[Saved data entries]

________

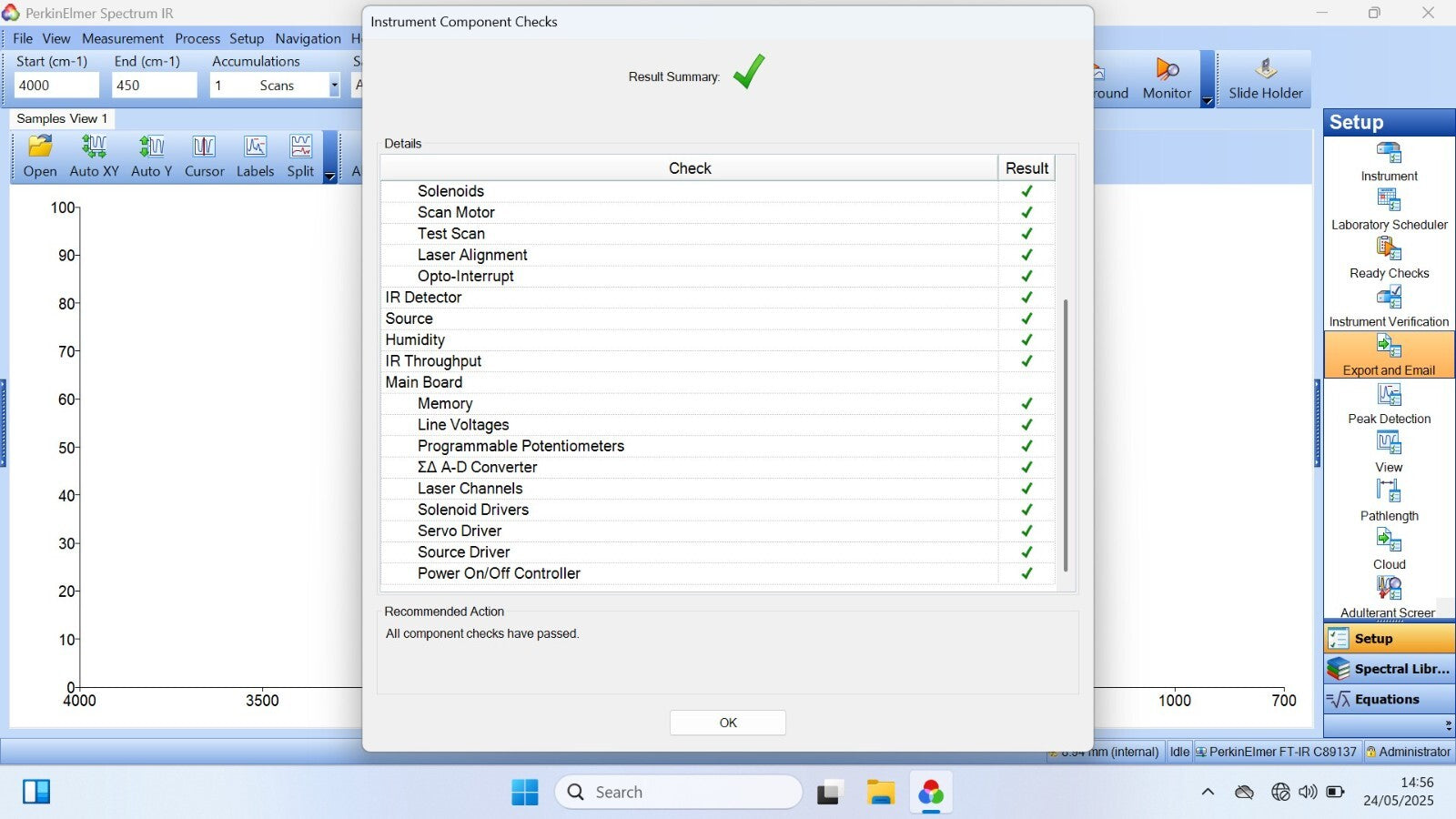The height and width of the screenshot is (819, 1456).
Task: Open Ready Checks in Setup panel
Action: (1389, 258)
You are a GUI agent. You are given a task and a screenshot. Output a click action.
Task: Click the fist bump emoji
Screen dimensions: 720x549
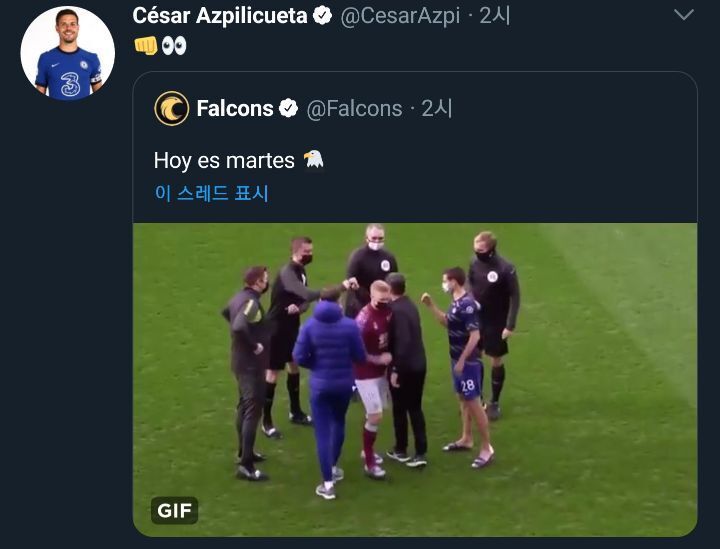coord(145,45)
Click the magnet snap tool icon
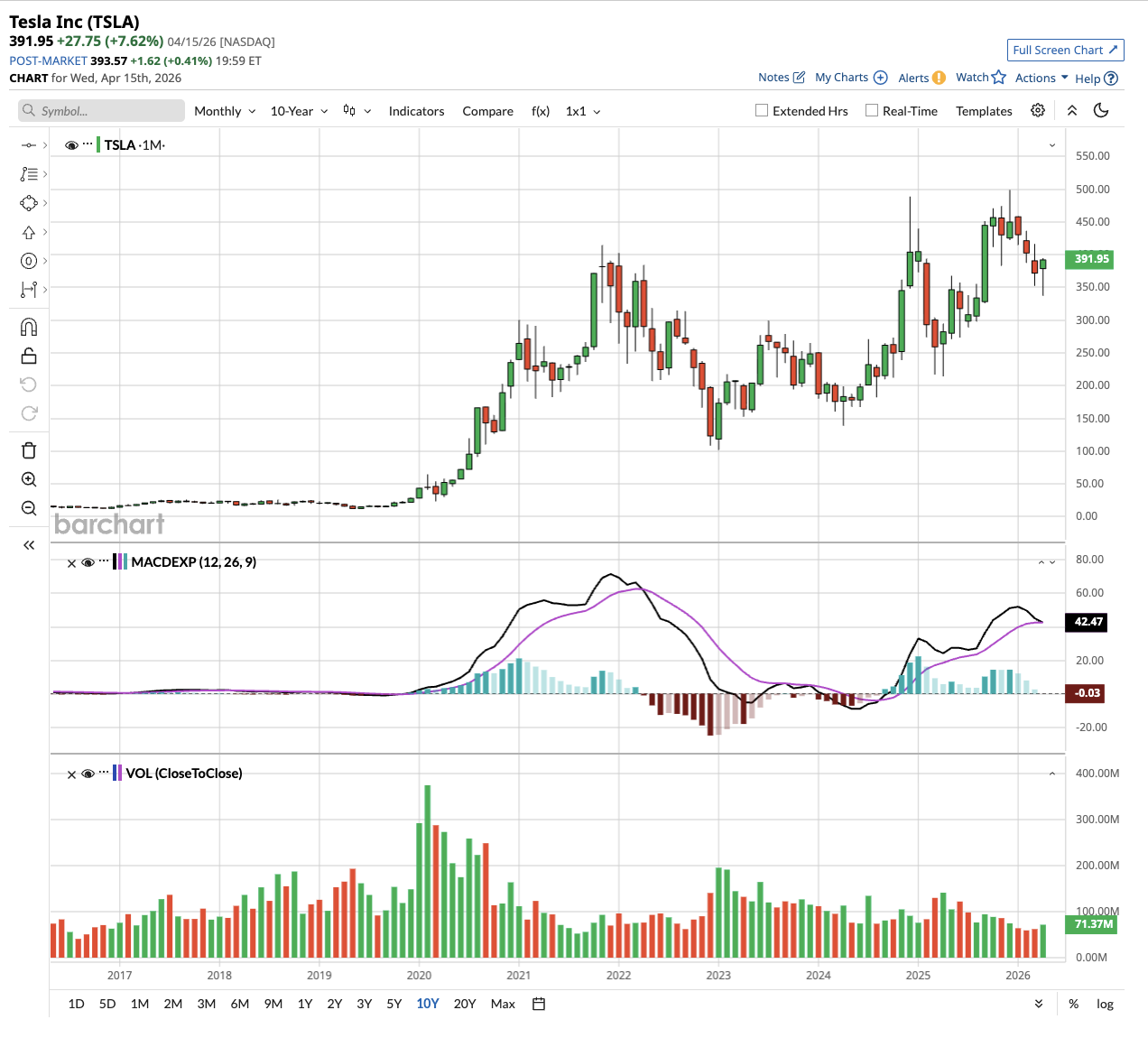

________

**TASK DETAILS**
Every line from the one that contains "You are a GUI" through the end of the records above is to be reproduced exactly; no picture goes in the copy.

**FINAL ANSWER**
You are a GUI agent. You are given a task and a screenshot. Output a click action.
Task: Click the fist bump emoji
Screen dimensions: 720x549
coord(145,45)
Click the magnet snap tool icon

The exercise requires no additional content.